Exercise A:
In the cardiac pacing abstract, which pacing mode significantly decreased electrical dyssynchrony?
Exercise B:
Carry on the cardiac pacing abstract, starting after its final sentence.

== Quoted passage ==

Results: LVP and BiVP similarly increased LVdP/dtmax in dogs and in patients, but only BiVP significantly decreased electrical dyssynchrony. In the simulations, LVP and BiVP increased total ventricular myofiber work to the same extent. While the LVP-induced increase was entirely due to enhanced right ventricular (RV) myofiber work, the BiVP-induced increase was due to enhanced myofiber work of both the left ventricle (LV) and RV. Overall, LVdP/dtmax correlated better with total ventricular myofiber work than with LV or RV myofiber work alone.

Conclusions: Animal experimental, clinical, and computational data support the similarity of hemodynamic response to LVP and BiVP, despite differences in electrical dyssynchrony. The simulations provide the novel insight that, through ventricular interaction, the RV myocardium importantly contributes to the improvement in LV pump function induced by cardiac resynchronization therapy.

Keywords: % change in maximal rate of left ventricular pressure rise; % change in maximal rate of right ventricular pressure rise; ANOVA; AT(TOT); AV; BiVP; CRT; ECM; HF; LBBB; LV; LVP; LVdP/dt(max); RV; RVdP/dt(max); analysis of variance; atrioventricular; biventricular pacing; cardiac resynchronization therapy; dyssynchrony; electrocardiographic mapping; electrophysiology mapping; heart failure; left bundle branch block; left ventricle/ventricular; left ventricular pacing; myocardial work; right ventricle/ventricular; total ventricular activation time; ventricular interaction.

Figure 1. Electrocardiographic mapping in a dog and a patient with nonischemic heart failure and LBBB

Isochronal maps show timing of electrical activation during baseline, LVP, and BiVP. Black arrows indicate the left anterior descending coronary artery (LAD). The gray patch in the PA view represents the segmentation of the mitral orifice. Red asterisks indicate pacing sites. AP = anterior-posterior, LAO = left anterior oblique, and PA = posterior-anterior.

===
== Available data ==

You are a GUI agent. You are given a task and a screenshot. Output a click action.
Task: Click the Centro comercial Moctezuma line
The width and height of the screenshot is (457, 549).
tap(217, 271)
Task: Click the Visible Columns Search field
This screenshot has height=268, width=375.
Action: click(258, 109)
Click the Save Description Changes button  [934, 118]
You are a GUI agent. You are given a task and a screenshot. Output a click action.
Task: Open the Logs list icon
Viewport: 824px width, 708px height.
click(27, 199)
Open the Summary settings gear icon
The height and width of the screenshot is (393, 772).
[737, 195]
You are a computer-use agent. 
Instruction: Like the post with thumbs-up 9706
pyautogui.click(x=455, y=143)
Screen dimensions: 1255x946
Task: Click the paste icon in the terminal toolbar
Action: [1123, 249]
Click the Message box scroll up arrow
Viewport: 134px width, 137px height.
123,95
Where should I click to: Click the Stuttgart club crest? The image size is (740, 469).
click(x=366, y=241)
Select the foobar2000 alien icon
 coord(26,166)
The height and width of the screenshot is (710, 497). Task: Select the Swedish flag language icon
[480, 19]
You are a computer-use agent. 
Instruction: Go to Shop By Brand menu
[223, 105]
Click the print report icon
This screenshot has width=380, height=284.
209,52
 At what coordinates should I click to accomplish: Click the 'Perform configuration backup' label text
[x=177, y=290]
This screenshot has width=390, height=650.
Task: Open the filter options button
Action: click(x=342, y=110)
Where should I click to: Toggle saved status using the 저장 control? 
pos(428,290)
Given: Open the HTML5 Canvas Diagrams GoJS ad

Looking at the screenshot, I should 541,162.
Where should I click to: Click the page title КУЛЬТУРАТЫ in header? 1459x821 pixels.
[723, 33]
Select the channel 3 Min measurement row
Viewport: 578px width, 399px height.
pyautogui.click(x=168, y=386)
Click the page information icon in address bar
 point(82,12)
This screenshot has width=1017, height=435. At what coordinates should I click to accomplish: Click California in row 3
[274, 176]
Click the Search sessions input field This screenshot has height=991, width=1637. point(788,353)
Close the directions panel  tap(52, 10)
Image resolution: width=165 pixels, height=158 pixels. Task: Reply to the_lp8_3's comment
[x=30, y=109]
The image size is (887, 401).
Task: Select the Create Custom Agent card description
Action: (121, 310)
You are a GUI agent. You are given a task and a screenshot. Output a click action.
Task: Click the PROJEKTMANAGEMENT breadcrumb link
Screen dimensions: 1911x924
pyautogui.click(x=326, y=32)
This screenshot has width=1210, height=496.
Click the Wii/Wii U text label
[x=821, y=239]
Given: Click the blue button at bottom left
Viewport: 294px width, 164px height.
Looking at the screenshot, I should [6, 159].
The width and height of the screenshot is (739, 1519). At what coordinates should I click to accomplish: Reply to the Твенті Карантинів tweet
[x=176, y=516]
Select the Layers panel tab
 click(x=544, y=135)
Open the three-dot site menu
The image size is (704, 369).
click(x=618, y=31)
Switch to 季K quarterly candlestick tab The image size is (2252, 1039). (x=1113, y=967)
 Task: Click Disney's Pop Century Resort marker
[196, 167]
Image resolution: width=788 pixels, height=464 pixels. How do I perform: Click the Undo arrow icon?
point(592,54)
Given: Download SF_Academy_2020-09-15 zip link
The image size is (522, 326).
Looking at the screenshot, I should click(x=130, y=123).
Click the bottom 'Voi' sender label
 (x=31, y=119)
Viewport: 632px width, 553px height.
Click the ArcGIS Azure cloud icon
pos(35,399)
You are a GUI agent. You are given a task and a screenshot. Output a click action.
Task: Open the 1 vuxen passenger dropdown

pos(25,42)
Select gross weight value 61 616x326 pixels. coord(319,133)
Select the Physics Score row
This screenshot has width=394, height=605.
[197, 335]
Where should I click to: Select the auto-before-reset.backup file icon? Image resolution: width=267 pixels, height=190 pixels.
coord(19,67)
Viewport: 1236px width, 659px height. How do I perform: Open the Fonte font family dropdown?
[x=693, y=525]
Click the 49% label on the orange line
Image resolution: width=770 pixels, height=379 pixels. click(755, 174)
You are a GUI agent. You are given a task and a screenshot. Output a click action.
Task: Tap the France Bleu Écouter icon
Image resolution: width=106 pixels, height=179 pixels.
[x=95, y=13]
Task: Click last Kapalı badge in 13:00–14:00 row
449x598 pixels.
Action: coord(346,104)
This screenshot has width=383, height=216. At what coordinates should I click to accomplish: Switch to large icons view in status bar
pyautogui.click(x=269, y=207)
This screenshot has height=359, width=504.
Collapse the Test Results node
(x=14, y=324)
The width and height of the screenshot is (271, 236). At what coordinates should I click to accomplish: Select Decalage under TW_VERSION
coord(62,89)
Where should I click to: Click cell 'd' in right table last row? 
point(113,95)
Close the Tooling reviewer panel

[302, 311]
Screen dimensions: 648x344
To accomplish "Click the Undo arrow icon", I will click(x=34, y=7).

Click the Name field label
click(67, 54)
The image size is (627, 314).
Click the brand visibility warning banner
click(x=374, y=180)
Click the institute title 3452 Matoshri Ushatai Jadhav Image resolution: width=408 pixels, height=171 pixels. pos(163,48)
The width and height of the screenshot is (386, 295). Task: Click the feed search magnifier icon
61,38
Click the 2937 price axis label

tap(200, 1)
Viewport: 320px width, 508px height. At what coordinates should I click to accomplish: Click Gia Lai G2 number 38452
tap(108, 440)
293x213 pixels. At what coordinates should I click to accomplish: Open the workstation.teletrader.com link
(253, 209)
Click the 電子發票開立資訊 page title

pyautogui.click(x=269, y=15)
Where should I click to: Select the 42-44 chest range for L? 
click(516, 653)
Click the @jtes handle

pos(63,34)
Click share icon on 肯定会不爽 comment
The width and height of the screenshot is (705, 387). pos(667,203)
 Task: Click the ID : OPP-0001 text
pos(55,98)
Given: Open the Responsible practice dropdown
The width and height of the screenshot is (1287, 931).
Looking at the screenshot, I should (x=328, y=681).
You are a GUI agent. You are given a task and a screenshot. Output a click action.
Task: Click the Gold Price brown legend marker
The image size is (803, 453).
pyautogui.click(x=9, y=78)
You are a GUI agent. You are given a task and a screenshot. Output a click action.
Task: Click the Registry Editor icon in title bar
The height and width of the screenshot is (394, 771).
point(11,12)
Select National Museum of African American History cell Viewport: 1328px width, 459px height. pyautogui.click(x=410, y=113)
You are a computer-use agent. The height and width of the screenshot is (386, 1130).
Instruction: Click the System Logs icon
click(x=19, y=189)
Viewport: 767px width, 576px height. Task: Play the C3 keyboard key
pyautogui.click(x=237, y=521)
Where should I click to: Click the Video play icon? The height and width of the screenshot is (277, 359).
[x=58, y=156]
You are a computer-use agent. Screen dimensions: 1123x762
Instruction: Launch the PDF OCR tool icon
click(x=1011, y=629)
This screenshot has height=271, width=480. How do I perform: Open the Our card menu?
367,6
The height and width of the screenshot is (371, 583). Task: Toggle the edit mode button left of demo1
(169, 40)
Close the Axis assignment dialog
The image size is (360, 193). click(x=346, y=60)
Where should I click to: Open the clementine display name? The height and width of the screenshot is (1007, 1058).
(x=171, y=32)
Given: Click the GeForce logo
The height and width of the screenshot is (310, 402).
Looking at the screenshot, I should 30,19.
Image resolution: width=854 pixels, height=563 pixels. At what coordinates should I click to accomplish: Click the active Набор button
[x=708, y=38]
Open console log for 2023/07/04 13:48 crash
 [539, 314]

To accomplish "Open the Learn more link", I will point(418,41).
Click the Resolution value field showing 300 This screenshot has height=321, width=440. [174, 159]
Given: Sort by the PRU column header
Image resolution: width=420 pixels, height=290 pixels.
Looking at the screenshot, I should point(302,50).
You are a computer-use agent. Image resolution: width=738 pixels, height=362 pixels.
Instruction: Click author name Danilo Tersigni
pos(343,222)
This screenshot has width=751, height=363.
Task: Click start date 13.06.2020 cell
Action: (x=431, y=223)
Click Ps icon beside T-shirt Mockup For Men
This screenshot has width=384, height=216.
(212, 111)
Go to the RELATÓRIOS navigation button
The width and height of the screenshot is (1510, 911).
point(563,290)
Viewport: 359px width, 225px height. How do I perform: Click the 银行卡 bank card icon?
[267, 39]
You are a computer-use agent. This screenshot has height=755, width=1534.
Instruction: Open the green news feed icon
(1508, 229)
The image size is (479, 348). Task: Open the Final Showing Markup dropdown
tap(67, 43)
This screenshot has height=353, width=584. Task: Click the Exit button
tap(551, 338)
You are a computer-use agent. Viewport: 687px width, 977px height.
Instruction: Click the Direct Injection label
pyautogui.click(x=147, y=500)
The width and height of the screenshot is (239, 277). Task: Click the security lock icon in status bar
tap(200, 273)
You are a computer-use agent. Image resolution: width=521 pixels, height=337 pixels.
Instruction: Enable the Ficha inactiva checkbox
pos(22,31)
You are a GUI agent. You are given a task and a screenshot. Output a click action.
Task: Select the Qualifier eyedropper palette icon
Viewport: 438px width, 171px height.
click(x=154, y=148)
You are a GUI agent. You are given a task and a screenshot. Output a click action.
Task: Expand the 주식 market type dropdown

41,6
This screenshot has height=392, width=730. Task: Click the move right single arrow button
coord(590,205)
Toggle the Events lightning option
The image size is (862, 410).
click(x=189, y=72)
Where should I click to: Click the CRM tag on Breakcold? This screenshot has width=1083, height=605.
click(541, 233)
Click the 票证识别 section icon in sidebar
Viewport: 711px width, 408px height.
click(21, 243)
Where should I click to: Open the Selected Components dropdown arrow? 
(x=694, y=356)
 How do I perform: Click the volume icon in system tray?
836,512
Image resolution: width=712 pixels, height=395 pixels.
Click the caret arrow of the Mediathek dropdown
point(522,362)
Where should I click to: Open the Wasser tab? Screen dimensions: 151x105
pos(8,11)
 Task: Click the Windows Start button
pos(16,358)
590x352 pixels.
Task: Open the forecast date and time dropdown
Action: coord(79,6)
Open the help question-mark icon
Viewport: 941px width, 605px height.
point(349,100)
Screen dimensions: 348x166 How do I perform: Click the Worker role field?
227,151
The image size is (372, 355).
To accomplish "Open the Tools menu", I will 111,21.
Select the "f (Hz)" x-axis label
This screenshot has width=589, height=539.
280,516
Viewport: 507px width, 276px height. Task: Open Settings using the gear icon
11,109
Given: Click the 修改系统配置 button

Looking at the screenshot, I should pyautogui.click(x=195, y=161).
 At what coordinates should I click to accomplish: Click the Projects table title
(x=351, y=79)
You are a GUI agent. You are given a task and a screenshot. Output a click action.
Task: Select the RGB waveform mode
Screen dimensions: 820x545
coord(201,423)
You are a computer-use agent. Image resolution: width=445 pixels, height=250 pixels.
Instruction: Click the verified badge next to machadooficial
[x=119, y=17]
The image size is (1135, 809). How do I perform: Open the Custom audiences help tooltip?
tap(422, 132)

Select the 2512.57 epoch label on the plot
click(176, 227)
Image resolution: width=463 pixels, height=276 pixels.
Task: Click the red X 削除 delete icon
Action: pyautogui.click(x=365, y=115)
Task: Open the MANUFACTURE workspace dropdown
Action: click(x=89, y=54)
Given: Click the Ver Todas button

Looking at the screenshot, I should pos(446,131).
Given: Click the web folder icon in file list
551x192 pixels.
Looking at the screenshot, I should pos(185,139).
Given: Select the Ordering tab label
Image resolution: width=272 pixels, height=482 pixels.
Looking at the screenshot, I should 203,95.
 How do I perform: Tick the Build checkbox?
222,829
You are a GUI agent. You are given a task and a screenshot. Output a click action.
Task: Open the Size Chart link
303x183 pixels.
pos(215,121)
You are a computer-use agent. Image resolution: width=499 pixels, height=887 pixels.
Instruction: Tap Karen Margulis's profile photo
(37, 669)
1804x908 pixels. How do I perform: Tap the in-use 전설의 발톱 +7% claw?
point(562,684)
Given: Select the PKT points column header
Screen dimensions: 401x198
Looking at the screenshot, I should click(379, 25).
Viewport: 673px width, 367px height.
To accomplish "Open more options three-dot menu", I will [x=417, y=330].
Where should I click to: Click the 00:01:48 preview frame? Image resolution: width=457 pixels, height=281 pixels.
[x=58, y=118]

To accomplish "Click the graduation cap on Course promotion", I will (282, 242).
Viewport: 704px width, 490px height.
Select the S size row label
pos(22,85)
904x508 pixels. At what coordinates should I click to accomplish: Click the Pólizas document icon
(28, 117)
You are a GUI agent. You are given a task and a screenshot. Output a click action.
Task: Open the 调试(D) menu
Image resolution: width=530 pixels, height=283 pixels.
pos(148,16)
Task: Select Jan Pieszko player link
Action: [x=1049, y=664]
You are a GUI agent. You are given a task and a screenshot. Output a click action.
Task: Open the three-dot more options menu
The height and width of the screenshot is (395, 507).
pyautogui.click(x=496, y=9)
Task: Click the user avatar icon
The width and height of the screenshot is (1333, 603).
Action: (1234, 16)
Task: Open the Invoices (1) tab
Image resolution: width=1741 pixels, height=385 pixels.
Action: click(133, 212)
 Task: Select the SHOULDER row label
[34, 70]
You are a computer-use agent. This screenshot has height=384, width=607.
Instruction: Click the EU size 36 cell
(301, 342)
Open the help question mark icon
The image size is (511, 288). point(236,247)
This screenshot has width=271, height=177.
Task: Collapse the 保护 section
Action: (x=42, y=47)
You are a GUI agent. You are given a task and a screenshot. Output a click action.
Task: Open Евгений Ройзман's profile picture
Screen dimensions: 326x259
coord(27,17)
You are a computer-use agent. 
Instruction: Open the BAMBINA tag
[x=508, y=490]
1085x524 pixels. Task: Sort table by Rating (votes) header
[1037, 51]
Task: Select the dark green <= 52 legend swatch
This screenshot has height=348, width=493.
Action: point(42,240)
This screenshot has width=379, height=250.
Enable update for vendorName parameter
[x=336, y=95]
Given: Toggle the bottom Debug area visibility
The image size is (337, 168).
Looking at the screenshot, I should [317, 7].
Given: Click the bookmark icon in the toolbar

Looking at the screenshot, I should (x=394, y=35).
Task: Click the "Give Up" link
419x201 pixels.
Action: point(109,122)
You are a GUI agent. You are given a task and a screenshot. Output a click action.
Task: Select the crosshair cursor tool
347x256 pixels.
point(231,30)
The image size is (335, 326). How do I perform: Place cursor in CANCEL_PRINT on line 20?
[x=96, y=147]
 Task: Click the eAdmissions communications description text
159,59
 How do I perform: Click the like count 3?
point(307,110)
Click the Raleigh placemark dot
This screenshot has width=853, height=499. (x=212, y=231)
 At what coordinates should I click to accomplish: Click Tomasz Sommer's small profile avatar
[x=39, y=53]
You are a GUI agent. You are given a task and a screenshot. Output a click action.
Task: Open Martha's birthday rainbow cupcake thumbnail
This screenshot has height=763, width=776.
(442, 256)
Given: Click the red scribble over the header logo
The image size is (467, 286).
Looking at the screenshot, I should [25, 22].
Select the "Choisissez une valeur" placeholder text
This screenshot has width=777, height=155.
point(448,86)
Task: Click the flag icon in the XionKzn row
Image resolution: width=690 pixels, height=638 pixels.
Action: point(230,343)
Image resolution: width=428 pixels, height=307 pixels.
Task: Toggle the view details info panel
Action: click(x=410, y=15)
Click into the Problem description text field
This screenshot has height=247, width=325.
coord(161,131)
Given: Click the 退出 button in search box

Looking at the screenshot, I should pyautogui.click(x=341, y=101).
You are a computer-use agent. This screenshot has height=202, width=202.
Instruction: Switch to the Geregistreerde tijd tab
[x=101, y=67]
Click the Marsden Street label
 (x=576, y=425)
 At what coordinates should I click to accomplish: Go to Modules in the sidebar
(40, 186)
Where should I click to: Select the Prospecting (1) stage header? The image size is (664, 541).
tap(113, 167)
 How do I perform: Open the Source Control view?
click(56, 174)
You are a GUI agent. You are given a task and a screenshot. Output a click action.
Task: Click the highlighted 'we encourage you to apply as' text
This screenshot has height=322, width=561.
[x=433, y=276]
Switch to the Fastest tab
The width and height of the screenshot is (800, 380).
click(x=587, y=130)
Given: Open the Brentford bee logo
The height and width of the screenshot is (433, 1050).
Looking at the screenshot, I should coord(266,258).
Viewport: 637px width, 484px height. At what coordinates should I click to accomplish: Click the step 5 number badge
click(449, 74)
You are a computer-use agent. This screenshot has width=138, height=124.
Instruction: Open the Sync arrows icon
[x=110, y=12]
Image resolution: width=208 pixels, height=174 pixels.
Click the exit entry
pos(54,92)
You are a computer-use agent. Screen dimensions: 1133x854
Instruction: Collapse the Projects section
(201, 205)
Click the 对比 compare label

===

Expected output A:
Only biventricular pacing (BiVP).

Expected output B:
Figure 2. Pacing-induced changes of electrical dyssynchrony in dogs and patients

A) Change of total ventricular activation time (LV+RV free walls+septum in dogs; LV+RV free walls in patients). B) Change of LV activation time (LV free wall+septum in dogs; only LV free wall in patients). * p<0.05 versus baseline.

Figure 3. Simulated local myofiber mechanics in a failing heart during LBBB and pacing

Time courses of natural myofiber strain are plotted in black. Red asterisks indicate pacing sites. Vertical dashed lines indicate moment of mitral valve closure and LV ejection is highlighted in grey. Black circles indicate onset of systolic shortening. Relations between myofiber stress and myofiber strain are plotted in blue. Black arrows indicate segments with a clockwise stress-strain relation, indicating negative myofiber work. Color maps indicate myofiber work per ventricular wall segment.

Figure 4. Distribution of ventricular myofiber work during LBBB and pacing

Total ventricular myofiber work generated per cardiac cycle; percentages indicate the relative contributions of the LV and RV myocardium. LV myocardium includes the interventricular septum and the LV free wall.

Figure 5. Relationship between ventricular myofiber work and LV systolic function during pacing

Total ventricular myofiber work (left), LV myofiber work (middle), and RV myofiber work (right) per cardiac cycle versus LVdP/dt_max in 25 LVP simulations (circles) and 25 BiVP simulations (squares). The left panel indicates that total ventricular myofiber work increased linearly with LVdP/dt_max and that this linear relationship was virtually independent of the pacing mode. The middle and right panel show that LVP and BiVP behaved differently when considering LV and RV myofiber work separately. For both pacing modes, five clusters of simulations can be discriminated by their color, indicating total ventricular activation time (AT_TOT) that ranged from 54 to 162 ms for LVP and from 24 to 72 ms for BiVP. Each cluster (e.g. dashed circle) consists of five simulations with the same AT_TOT, but with different AV delays (60/80/100/120/140 ms).